Scholars say Aboriginal Australians lived in tribal harmony for up to 40,000 years before the first European settlers came in the 18th century. Aboriginal people were mostly hunter gathers who used spears, but also the famous boomerangs for hunting, digging, and other purposes. Due to very scarce evidence of violence in skeleton remains prior to the arrival of the British Empire, many have posited that inter-tribal warfare might have been non-existent, despite the fact that some tensions must have surfaced.

Researchers at Australia’s Griffith University claim, however, that pre-colonial Australia wasn’t exactly the Garden of Eden. Their analysis of the skeleton remains of an adult Aboriginal man suggests he succumbed to a very violent death at the hand of a very unorthodox weapon — a boomerang with a bladed edge.

The skeleton remains of the dead man were found by a member of the Baakantji Aboriginal people who named him Kaakutja (‘older brother’). A long gash on his skull suggests the man died following a violent blow with a sword-like weapon. But lab tests then showed the man lived at least 600 years before the first European settlers arrived in the area, and seeing how the Aboriginals didn’t employ metal tools, the plot thickened.

Michael Westaway from Griffith University was brought in to use his anthropological expertise to help unravel the mystery. His analysis came up with more details concerning the state of the body. There was a long wound on Kaakutja’s face from a sharp-edged weapon, but his ribs were also broken, and a circle of bone had been hacked off his upper arm.

Westaway did some research and found accounts of two possible weapons used by Kaakutja’s contemporaries: the lil-lil, which was a sharpened club, and the fighting boomerang called ‘Wonna’, which “reminds one of the blade of a sabre.”

Not far from Kaakutja’s burial site beside an Australian river bank, researchers found rock art depicting two different Aboriginal peoples holding shields, clubs, and boomerangs. This seems to suggest there was conflict in the area, and because Kaakutja’s forearms show no signs of injury, the kind you’d expect from warding off a blow, Westaway is somewhat convinced the man was fatally hit by a boomerang designed to whip around a shield.

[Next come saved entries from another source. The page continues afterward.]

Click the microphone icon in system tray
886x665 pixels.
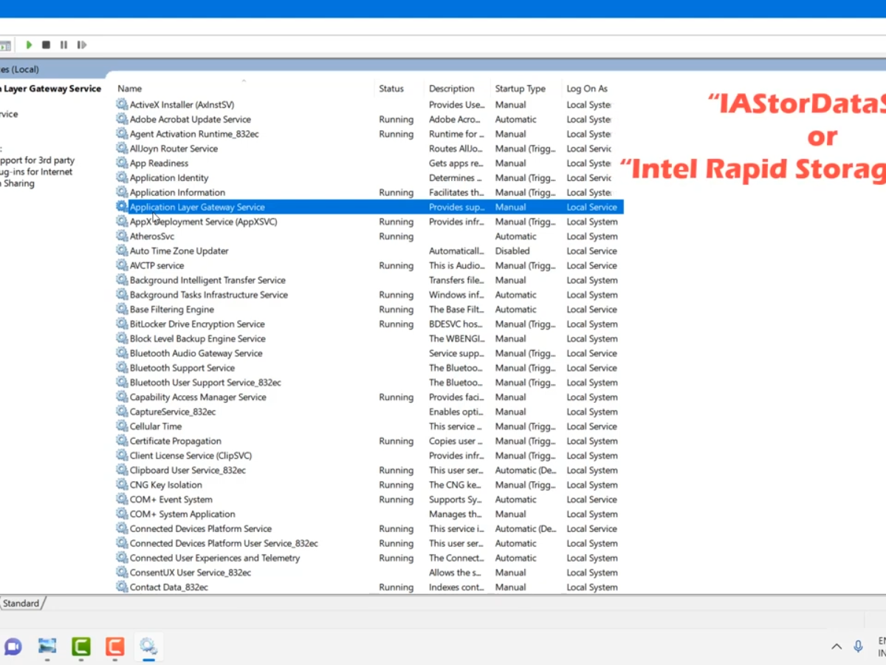[858, 647]
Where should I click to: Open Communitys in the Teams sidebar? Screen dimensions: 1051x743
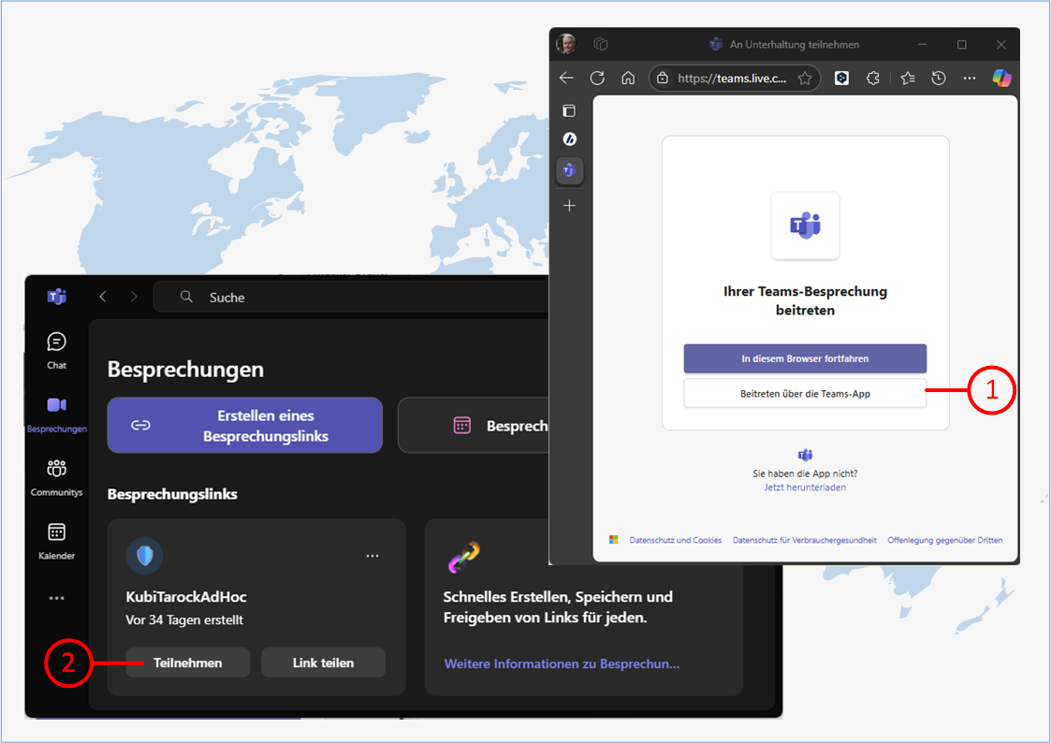click(x=56, y=475)
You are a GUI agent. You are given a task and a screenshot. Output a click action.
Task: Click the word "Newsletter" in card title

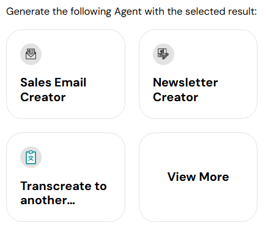click(x=185, y=83)
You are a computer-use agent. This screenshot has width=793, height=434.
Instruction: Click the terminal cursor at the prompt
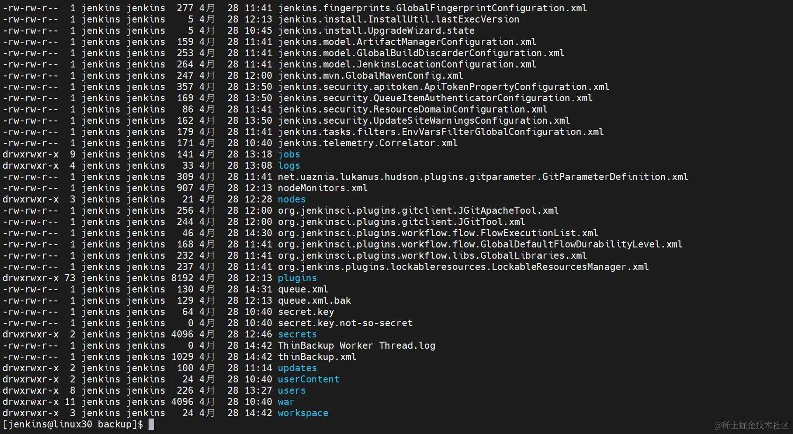pos(151,424)
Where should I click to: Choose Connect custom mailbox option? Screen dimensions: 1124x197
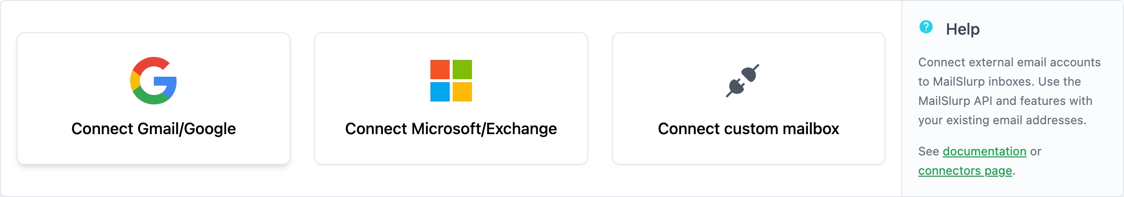tap(749, 99)
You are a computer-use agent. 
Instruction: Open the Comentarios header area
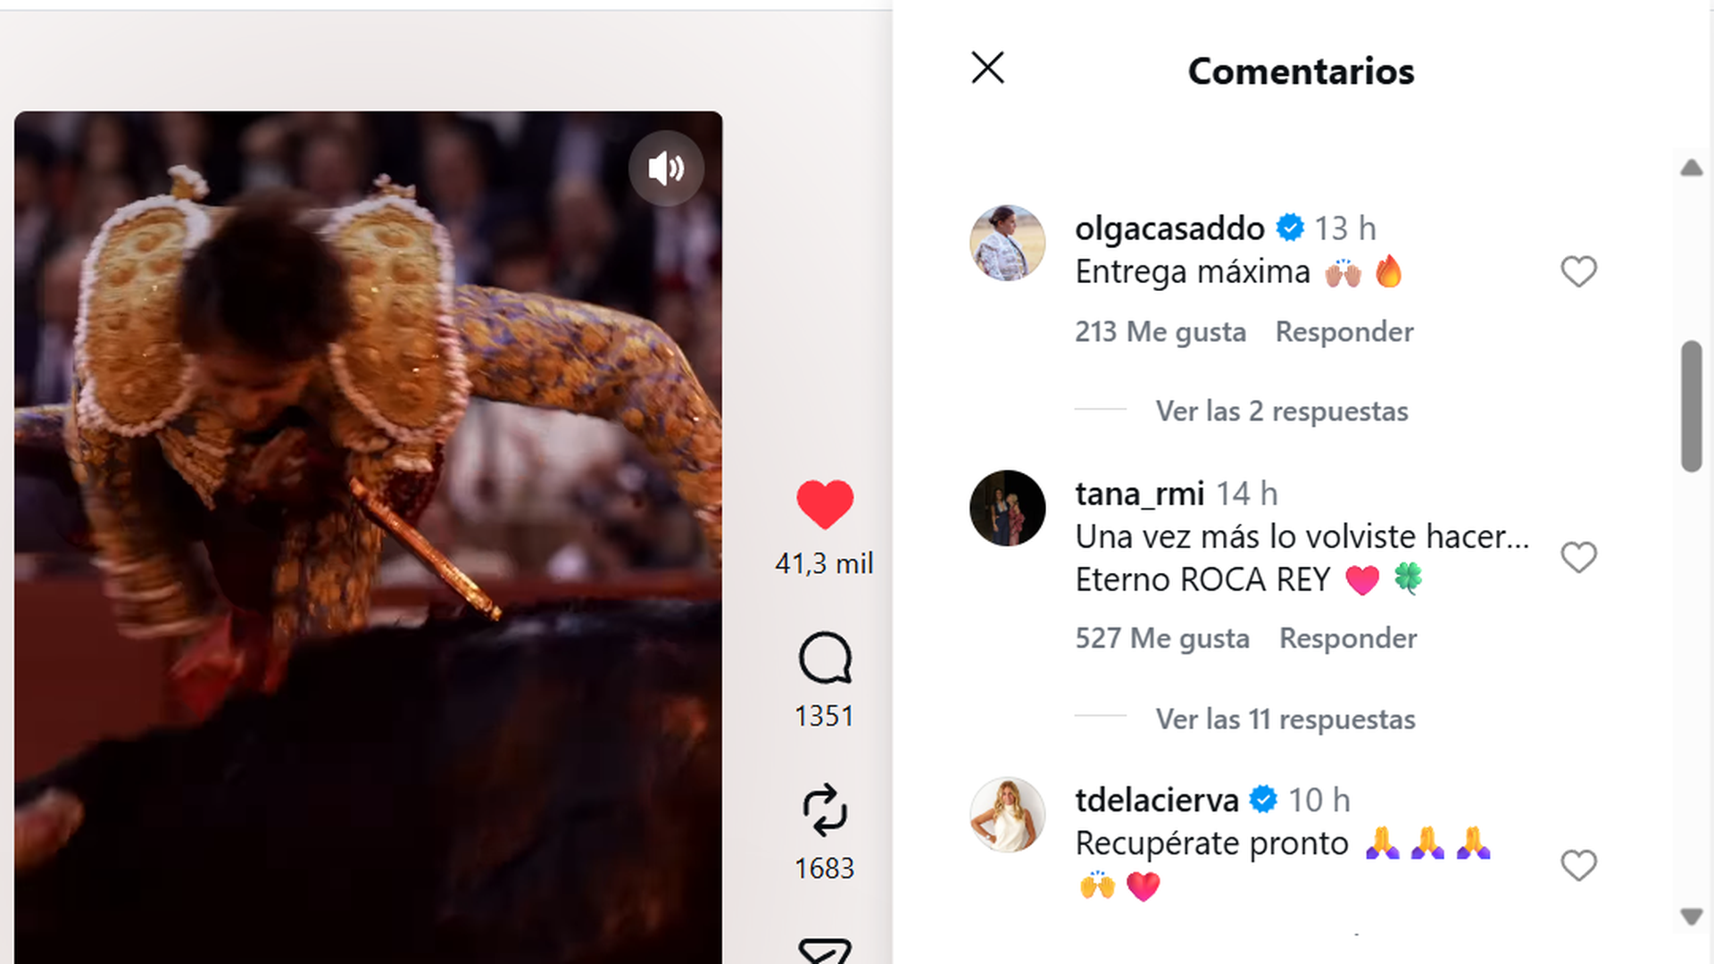coord(1301,71)
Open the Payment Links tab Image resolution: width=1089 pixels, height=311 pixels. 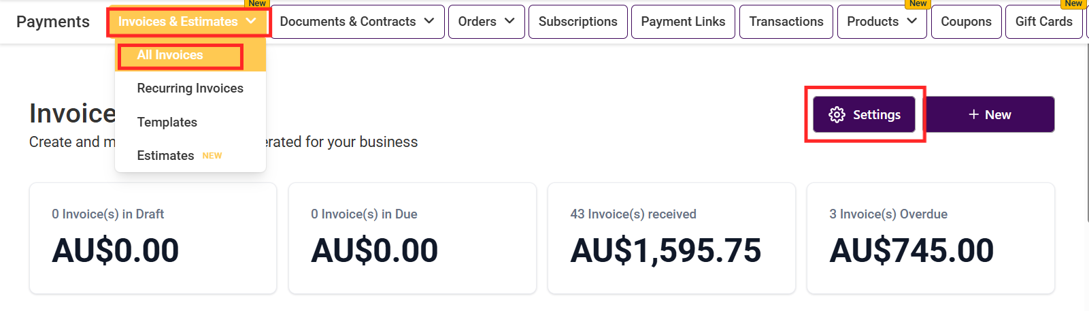[683, 22]
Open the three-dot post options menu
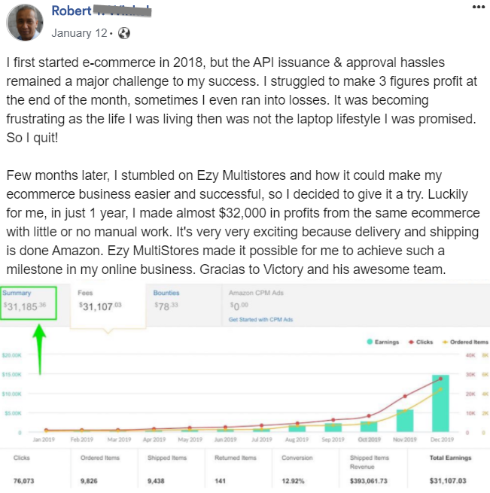 pyautogui.click(x=478, y=6)
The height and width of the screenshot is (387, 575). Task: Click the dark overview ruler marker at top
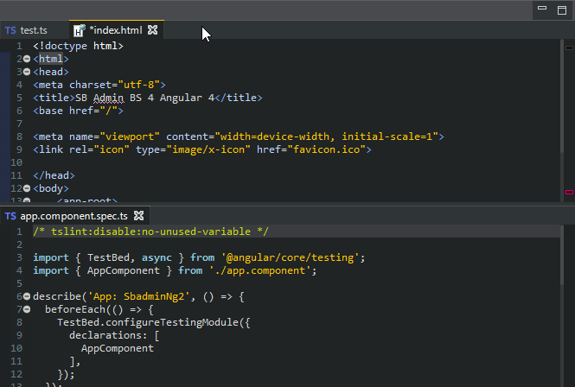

Some of the figures are coloured white while others orange, possibly signifying inter-tribal strife. Credit: Antiquity Publications
Some of the figures are coloured white while others orange, possibly signifying inter-tribal strife. Credit: Antiquity Publications

Though he met his end violently, Kaakutja’s remains were laid on a cushion of special sand, possibly by friends and family. “He was obviously someone that a lot of people cared for,” Westaway told National Geographic. And more than 700 years after his untimely death, Kaakutja was given a traditional ceremony as well.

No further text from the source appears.